I’m taking a vacation for my emotional and physical health. I ramble about many things. Happy Thanksgiving everybody!

I don’t have any useful info on DMSO yet

This rambling post discusses the following topics:

  1. My planned vacation

  2. Why I need a vacation: political frustration

  3. The city of Venice

  4. DMSO (I have no final judgment)

  5. Pinched spinal nerves

  6. The Comments are filled with lots of good advice from many readers (MDs, veterinarians, therapists, homeopaths) on treating pain and pinched nerves

I am seeking spiritual, political and physical relief: I had such high hopes for this administration and they have almost all been dashed. How to accomplish what is so needed, so non-partisan, and yet so darn difficult? I guess the concept of partisan issues and political parties is so YESTERDAY. Let’s just refer to it as a Uniparty. Today the reality is the swamp/deep state/globalists against the rest of us, the other 99%. Right now it feels like the swamp is winning. In fact, it feels like they have a straight flush.

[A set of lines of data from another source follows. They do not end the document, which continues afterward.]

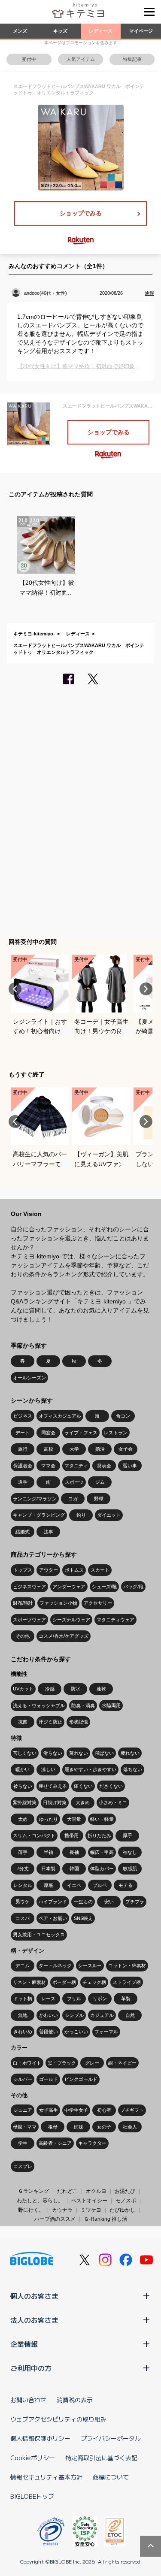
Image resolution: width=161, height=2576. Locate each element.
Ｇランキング (33, 2191)
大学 (74, 1448)
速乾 (101, 1688)
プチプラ (134, 1901)
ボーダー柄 (64, 1982)
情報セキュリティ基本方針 (46, 2477)
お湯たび (125, 2191)
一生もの (83, 1901)
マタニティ (76, 1465)
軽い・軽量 (102, 1819)
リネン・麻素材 (29, 1982)
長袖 (74, 1852)
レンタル (22, 1885)
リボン (100, 1998)
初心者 (104, 2110)
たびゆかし (122, 2210)
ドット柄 (22, 1998)
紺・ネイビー (122, 2062)
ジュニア (22, 2110)
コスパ (22, 1918)
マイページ (141, 30)
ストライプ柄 (126, 1982)
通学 (22, 1482)
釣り (81, 1515)
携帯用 (71, 1835)
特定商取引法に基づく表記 (101, 2457)
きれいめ (22, 2031)
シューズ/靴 (104, 1586)
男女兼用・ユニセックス (39, 1934)
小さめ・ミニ (113, 1802)
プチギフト (132, 2110)
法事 (48, 1531)
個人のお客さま (34, 2296)
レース (48, 1998)
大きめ (83, 1802)
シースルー (90, 1965)
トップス (22, 1569)
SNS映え (83, 1918)
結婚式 (22, 1531)
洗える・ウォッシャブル (39, 1705)
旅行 (22, 1448)
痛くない (83, 1786)
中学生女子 (76, 2110)
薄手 (22, 1852)
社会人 (130, 2126)
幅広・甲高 (102, 1852)
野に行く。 (31, 2210)
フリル (74, 1998)
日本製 (48, 1868)
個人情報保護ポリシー (40, 2438)
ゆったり (48, 1819)
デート (22, 1432)
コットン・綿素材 (127, 1965)
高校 (48, 1448)
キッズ (60, 30)
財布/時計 (23, 1602)
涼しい (48, 1769)
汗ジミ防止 (50, 1721)
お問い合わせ (28, 2399)
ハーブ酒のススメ (55, 2219)
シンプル (74, 2015)
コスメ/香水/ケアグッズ (63, 1636)
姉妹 (78, 2126)
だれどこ (67, 2191)
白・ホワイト (27, 2062)
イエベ (74, 1885)
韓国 (74, 1868)
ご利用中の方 (31, 2368)
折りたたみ (99, 1835)
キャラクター (92, 2143)
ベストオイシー (89, 2201)
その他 (22, 1636)
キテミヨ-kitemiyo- (34, 633)
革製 (126, 1998)
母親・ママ (24, 2126)
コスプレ (22, 2166)
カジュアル (102, 2015)
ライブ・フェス (80, 1432)
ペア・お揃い (53, 1918)
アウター (48, 1569)
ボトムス (74, 1569)
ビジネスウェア (29, 1586)
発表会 (104, 1465)
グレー (92, 2062)
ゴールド (48, 2079)
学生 (22, 2143)
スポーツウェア (29, 1619)
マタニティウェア (115, 1619)
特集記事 (132, 59)
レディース (100, 30)
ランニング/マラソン (35, 1498)
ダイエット (109, 1515)
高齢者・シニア (55, 2143)
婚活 (100, 1448)
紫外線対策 (24, 1802)
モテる (125, 1885)
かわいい (48, 2015)
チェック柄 (94, 1982)
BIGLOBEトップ (32, 2496)
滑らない (52, 1753)
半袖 (48, 1852)
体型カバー (102, 1868)
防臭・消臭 (83, 1705)
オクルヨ (96, 2191)
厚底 (48, 1885)
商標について (111, 2477)
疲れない (130, 1753)
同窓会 (48, 1432)
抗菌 (22, 1721)
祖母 (53, 2126)
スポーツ (74, 1482)
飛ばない (104, 1753)
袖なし (130, 1852)
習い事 (130, 1465)
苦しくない (24, 1753)
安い (109, 1901)
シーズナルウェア (71, 1619)
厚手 (127, 1835)
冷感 (50, 1688)
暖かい (22, 1769)
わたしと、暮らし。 (40, 2201)
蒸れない (78, 1753)
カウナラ (62, 2210)
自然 (130, 2015)
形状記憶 (78, 1721)
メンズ (20, 30)
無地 (22, 2015)
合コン (123, 1415)
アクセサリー (98, 1602)
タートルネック (55, 1965)
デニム (22, 1965)
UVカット (23, 1688)
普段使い (48, 2031)
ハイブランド (53, 1901)
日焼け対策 (55, 1802)
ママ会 (48, 1465)
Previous (15, 989)
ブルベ (100, 1885)
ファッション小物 (58, 1602)
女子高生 (48, 2110)
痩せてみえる (53, 1786)
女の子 (104, 2126)
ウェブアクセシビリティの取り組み (58, 2419)
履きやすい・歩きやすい (90, 1769)
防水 (75, 1688)
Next (146, 989)
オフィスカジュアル (60, 1415)
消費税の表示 (75, 2399)
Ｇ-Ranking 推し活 (105, 2219)
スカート (100, 1569)
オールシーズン (29, 1377)
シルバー (22, 2079)
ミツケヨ (91, 2210)
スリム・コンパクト (34, 1835)
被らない (22, 1786)
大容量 (74, 1819)
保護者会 (22, 1465)
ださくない (111, 1786)
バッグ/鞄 (133, 1586)
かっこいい (76, 2031)
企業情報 (24, 2344)
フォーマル (106, 2031)
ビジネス (22, 1415)
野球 (98, 1498)
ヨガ (73, 1498)
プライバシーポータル (111, 2438)
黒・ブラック (62, 2062)
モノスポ (125, 2201)
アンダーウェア (68, 1586)
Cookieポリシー (32, 2457)
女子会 (125, 1448)
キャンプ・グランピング (39, 1515)
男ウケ (22, 1901)
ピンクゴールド (80, 2079)
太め (22, 1819)
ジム (100, 1482)
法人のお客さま (34, 2320)
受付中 (29, 59)
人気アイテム (81, 59)
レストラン (116, 1432)
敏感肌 (130, 1868)
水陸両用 (111, 1705)
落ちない (132, 1769)
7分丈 (23, 1868)
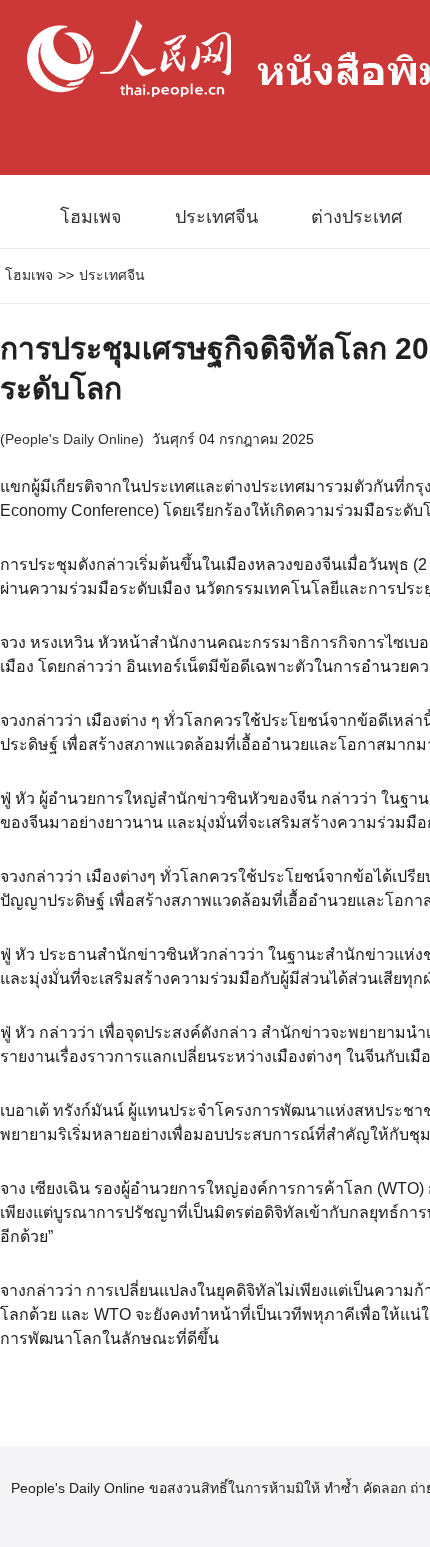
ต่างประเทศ (356, 217)
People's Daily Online (72, 439)
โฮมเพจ (91, 217)
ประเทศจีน (216, 217)
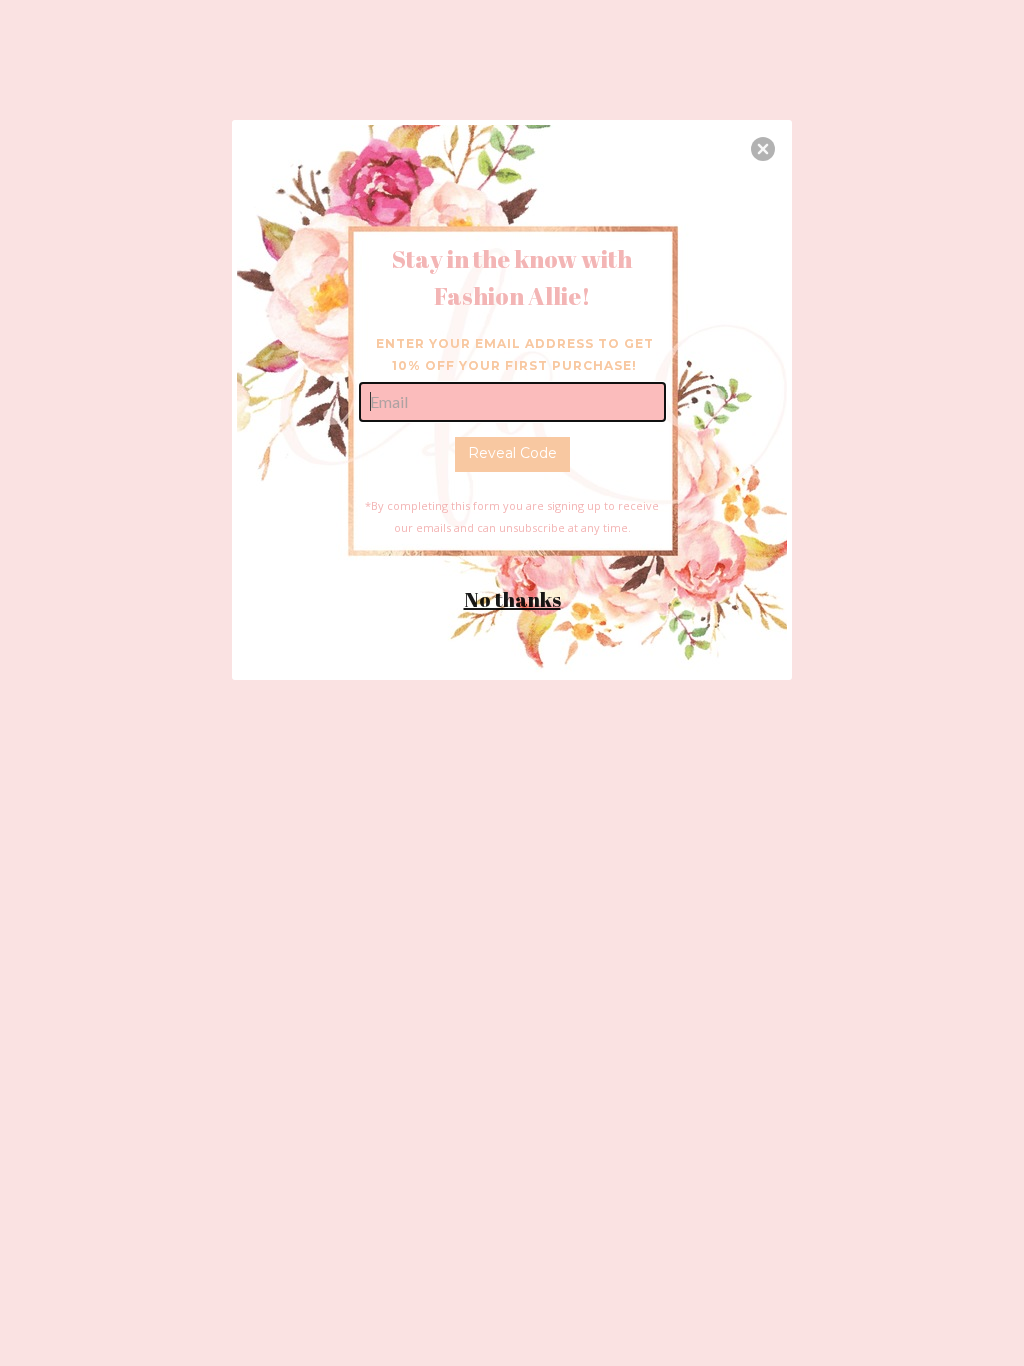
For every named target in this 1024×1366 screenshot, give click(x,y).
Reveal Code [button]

I can’t recall where I snagged this image, but it seems to encapsulate the frustration of the public, which feels betrayed by the enumerated policies, while our President and his bubble of courtiers keep telling us everything is just grand.

Emerald Robinson points out what struck me at the time, but had forgotten. How most of the Republican members who were going to challenge the election results quickly caved, once the Jan. 6 fake eruption happened, enabling the real coup that eviscerated the challenge to the election results by Republicans in Congress that day.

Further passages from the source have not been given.